09 Januari 2008

Perempuan Menolong Perempuan

Oleh FRANS OBON

Kita bergembira bahwa gerakan perempuan di wilayah kita bertumbuh subur. Lima tahun belakangan ini tumbuh pesat kesadaran memperlakukan perempuan setara dengan laki-laki. Ini perkembangan yang menggembirakan karena struktur budaya kita ikut memberi kontribusi mendiskriminasi perempuan.
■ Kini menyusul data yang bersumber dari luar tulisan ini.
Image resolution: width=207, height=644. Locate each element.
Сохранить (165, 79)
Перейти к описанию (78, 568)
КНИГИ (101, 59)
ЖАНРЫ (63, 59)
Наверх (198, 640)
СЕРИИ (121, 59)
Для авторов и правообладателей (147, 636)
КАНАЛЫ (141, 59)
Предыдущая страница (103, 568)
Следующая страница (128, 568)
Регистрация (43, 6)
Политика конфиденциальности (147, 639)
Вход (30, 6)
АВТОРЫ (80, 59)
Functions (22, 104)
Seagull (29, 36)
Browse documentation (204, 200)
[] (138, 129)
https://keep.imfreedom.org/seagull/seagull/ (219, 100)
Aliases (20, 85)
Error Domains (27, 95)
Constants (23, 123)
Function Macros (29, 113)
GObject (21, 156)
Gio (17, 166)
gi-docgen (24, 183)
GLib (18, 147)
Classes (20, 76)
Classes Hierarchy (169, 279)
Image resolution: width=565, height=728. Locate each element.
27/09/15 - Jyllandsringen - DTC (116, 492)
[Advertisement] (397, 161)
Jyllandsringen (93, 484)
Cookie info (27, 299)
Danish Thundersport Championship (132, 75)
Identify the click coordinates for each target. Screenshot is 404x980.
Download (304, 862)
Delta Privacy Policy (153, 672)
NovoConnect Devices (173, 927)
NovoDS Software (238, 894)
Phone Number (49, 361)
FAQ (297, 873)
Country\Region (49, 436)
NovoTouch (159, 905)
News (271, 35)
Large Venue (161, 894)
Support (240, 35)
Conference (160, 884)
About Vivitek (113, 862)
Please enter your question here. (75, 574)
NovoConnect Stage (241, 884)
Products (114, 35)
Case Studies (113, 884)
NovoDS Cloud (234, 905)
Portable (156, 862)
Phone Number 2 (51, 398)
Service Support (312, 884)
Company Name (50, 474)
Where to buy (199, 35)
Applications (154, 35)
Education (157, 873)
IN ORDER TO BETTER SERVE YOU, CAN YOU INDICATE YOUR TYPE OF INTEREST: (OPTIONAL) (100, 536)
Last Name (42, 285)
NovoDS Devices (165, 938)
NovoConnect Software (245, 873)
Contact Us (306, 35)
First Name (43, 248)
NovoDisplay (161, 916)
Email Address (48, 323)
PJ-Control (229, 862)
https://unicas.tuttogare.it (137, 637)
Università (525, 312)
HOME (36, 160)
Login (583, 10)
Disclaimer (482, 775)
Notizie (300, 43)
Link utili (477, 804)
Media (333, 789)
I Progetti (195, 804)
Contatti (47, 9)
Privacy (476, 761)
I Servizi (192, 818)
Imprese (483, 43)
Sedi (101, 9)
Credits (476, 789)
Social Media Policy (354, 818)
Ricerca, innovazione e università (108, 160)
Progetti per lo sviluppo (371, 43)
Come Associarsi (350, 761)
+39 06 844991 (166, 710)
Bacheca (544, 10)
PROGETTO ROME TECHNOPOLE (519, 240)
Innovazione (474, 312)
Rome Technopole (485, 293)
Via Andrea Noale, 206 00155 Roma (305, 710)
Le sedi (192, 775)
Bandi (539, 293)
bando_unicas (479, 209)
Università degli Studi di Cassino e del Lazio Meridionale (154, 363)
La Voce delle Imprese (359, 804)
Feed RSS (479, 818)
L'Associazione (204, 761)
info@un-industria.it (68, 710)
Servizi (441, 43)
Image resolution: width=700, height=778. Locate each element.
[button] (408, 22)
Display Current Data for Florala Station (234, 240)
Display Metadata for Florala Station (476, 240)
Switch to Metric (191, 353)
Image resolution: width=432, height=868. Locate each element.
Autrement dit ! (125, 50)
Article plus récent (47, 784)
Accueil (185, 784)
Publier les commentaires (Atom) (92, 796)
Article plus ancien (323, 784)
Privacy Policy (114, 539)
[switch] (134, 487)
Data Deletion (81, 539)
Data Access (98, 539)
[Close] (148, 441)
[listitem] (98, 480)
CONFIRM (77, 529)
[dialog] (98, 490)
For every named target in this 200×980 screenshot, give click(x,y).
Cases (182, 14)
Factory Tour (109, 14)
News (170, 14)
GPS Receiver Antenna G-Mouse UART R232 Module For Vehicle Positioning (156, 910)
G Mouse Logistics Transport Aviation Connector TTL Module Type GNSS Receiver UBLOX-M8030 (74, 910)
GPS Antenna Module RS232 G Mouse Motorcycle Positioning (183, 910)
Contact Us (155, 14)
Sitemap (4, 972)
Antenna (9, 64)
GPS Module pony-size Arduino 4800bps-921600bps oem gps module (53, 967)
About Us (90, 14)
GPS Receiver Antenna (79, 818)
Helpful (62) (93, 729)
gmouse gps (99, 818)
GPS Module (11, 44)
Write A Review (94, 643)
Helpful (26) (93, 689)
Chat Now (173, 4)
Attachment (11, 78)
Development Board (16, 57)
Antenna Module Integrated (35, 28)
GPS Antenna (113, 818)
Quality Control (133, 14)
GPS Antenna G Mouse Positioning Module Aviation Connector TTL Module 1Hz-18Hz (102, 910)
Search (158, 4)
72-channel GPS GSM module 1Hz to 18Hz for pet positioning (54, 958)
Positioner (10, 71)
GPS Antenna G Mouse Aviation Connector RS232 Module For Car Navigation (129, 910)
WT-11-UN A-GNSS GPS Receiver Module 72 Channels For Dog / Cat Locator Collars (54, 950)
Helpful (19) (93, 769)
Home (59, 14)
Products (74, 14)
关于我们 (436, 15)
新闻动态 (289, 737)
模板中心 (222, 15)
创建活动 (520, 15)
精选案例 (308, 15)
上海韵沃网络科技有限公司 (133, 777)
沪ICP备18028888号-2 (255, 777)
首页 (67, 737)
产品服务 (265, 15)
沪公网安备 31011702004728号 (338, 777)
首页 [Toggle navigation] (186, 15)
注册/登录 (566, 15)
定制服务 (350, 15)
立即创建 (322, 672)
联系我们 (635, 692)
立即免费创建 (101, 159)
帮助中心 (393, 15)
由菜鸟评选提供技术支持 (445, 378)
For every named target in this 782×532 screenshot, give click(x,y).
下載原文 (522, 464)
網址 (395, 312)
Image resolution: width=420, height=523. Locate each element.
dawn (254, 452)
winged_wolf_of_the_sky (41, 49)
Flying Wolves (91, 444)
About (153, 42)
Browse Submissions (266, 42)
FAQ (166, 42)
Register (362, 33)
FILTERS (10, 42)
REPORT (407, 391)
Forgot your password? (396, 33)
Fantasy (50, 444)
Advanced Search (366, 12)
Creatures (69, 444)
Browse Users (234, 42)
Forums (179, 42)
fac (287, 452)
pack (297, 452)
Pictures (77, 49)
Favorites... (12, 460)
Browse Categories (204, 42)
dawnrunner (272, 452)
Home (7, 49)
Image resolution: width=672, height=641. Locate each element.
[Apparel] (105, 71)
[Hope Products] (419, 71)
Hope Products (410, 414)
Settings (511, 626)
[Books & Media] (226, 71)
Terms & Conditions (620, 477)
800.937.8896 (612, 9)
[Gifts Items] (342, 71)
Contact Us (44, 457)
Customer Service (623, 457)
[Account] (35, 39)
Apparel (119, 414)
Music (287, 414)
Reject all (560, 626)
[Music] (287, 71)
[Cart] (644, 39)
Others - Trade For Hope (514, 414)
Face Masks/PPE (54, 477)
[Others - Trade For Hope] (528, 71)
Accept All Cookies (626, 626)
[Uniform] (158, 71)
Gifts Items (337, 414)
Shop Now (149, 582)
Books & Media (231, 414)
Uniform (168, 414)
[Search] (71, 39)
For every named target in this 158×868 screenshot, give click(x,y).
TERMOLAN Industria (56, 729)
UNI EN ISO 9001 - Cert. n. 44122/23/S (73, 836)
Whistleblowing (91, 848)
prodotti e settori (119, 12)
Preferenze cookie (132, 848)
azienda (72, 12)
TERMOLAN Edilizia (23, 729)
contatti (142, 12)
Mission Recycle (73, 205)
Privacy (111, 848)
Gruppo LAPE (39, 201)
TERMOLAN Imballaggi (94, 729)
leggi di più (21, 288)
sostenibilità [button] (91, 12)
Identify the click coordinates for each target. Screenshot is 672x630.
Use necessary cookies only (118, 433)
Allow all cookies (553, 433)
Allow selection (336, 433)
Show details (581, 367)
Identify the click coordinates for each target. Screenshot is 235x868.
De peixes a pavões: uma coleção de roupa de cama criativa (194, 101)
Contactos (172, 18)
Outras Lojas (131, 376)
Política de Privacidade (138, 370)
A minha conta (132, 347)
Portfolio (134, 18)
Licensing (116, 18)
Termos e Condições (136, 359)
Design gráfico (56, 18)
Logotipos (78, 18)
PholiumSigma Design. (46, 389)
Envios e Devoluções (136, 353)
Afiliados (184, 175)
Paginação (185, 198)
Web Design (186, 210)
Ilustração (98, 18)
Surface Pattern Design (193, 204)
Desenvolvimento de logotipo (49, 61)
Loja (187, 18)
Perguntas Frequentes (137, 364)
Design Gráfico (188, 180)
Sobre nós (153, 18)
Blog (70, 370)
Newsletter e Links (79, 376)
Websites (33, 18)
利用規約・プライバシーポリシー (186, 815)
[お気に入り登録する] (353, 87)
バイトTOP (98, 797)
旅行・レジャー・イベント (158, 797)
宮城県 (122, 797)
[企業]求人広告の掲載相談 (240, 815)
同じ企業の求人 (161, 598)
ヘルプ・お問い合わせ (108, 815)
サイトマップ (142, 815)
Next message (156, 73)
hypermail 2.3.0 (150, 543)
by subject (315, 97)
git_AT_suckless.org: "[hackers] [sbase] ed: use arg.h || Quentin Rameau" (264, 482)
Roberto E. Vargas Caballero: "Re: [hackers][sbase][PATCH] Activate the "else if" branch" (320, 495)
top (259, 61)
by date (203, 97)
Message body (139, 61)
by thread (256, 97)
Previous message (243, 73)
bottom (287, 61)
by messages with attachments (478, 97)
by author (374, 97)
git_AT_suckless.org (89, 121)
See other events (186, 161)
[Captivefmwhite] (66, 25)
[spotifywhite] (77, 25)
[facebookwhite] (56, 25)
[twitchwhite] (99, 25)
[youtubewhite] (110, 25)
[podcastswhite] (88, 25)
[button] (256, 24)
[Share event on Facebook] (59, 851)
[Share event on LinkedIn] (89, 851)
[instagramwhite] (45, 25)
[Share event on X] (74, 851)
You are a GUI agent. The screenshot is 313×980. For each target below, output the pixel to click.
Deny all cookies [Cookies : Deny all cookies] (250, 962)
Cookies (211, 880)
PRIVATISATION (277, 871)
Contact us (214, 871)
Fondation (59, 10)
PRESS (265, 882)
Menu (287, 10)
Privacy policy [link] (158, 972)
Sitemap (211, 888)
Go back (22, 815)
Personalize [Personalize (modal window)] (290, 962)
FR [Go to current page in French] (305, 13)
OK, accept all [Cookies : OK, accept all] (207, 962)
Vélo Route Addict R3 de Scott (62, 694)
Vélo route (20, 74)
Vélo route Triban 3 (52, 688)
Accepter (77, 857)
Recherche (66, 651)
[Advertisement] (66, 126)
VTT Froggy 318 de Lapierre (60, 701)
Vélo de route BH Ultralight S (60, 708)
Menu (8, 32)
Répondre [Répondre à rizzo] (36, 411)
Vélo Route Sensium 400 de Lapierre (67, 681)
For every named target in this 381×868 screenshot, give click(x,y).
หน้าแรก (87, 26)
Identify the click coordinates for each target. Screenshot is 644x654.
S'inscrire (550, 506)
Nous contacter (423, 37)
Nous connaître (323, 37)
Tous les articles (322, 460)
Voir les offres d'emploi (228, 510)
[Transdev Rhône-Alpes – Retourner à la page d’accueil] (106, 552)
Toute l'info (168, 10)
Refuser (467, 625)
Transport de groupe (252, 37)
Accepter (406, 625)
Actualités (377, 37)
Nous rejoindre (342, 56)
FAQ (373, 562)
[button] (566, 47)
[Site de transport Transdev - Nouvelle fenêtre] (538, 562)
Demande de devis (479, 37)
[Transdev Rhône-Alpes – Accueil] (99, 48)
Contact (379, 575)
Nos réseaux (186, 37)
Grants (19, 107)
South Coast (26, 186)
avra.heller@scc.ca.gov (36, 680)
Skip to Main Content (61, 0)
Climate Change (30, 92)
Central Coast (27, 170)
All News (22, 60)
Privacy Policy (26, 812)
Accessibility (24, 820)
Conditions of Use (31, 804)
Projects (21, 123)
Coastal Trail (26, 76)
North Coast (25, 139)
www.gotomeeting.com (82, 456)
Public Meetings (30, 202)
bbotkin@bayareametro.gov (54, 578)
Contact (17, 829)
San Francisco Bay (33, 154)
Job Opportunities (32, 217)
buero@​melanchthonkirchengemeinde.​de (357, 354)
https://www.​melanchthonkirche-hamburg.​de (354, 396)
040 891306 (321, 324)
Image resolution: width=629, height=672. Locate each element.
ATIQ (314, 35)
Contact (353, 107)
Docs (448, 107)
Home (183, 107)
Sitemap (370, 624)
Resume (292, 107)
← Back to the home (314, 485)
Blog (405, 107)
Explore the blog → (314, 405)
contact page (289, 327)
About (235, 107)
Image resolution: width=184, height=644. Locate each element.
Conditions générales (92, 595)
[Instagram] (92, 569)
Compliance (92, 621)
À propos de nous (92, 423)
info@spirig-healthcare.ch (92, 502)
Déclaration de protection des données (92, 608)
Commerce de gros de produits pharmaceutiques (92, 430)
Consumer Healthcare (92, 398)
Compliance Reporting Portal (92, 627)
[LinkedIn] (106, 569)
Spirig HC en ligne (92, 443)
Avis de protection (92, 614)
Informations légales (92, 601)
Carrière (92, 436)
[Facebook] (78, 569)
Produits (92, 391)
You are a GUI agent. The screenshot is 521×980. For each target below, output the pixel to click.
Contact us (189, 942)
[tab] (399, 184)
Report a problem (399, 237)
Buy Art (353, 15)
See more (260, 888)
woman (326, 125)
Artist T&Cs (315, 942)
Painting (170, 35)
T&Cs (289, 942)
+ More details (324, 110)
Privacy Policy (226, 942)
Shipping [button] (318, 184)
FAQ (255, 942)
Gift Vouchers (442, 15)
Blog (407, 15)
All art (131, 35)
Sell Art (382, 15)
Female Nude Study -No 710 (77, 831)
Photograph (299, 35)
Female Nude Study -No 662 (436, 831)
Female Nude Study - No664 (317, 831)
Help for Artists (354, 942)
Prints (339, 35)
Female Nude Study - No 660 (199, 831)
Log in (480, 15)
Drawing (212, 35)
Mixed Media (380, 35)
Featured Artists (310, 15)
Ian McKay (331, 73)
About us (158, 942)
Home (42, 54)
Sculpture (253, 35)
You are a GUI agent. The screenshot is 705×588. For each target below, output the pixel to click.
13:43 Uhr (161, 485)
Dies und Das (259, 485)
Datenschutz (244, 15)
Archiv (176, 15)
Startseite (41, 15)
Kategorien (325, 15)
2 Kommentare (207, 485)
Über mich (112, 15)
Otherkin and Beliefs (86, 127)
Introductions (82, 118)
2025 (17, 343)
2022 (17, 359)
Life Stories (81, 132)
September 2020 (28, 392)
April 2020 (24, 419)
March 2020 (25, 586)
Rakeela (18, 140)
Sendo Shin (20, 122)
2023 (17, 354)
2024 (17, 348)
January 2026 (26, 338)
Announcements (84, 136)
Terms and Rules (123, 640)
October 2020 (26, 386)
Dengan demikian, hal ini juga menunjukkan bahwa terdapat perubahan dalam cara memandang budaya. Kita tidak lagi melihat budaya sebagai sesuatu yang statis, kaku, dan memaksa kita menerima begitu saja. Pendek kata ada kesadaran baru bahwa kita sesungguhnya memiliki kreativitas budaya yang luar biasa juga.
Kendati demikian, yang kita lihat selama ini gerakan perempuan lebih terfokus pada advokasi hak-hak perempuan. Perempuan yang diperlakukan secara kasar atau kekerasan dalam rumah tangga mulai dibawa ke pengadilan. Ada kampanye agar jangan ada diskriminasi terhadap perempuan dalam pendidikan. Sebaliknya perempuan diberi kesempatan yang sama seperti laki-laki baik dalam pendidikan maupun dalam kesempatan kerja.
Inisiatif-inisiatif ini memang kita perlukan agar gerakan penyetaraan gender memberikan ripple effect. Ibarat kita menjatuhkan sebuah batu ke dalam air. Jika batu yang kita jatuhkan kecil, maka efek yang ditimbulkannya juga kecil. Jika batu yang kita jatuhkan besar, efek getarannya juga besar. Kita memang berharap makin banyak inisiatif yang timbul untuk gerakan kesetaraan gender ini, makin besar pula dampak positif yang kita akan peroleh ke depannya.
Namun ada satu hal yang menarik perhatian kita, yakni prakarsa yang dilakukan seorang perempuan yang masih belia tetapi memiliki ide cerdas. Paulina Made Wigna Susanti. Harian ini Kamis (29/3) memprofilkan usahanya. Dia tidak memilih melanjutkan pendidikannya ke tingkat perguruan tinggi, melainkan memilih pendidikan yang memberinya keterampilan. Keahlian dan keterampilan itu tidak ia gunakan untuk kepentingan dirinya sendiri, melainkan membuka usaha yang menyediakan lapangan kerja bagi orang lain.
Bukan hanya itu saja. Dia merasa tidak cukup membantu perempuan lainnya untuk mendapatkan pekerjaan, melainkan membantu mereka memiliki keterampilan dan membuka usaha sendiri. Ini artinya dia membagikan keterampilan dan keahliannya kepada orang lain dan membiarkan mereka pergi setelah mereka menguasainya.
Kita memberikan apresiasi justru karena problem kita terletak di sini. Dari komposisi penduduk kita, sebagian besar adalah kaum perempuan. Sementara itu dari segi pendidikan, justru mereka sebagian besar hanya tamat pendidikan dasar. Inilah masalah krusial kita yakni bagaimana membantu kaum perempuan kita untuk tidak menggantungkan hidup mereka pada suami. Tetapi mereka didorong untuk menguasai keterampilan demi menambah keuangan keluarga. Perempuan menolong perempuan adalah sebuah inisiatif yang patut dihargai.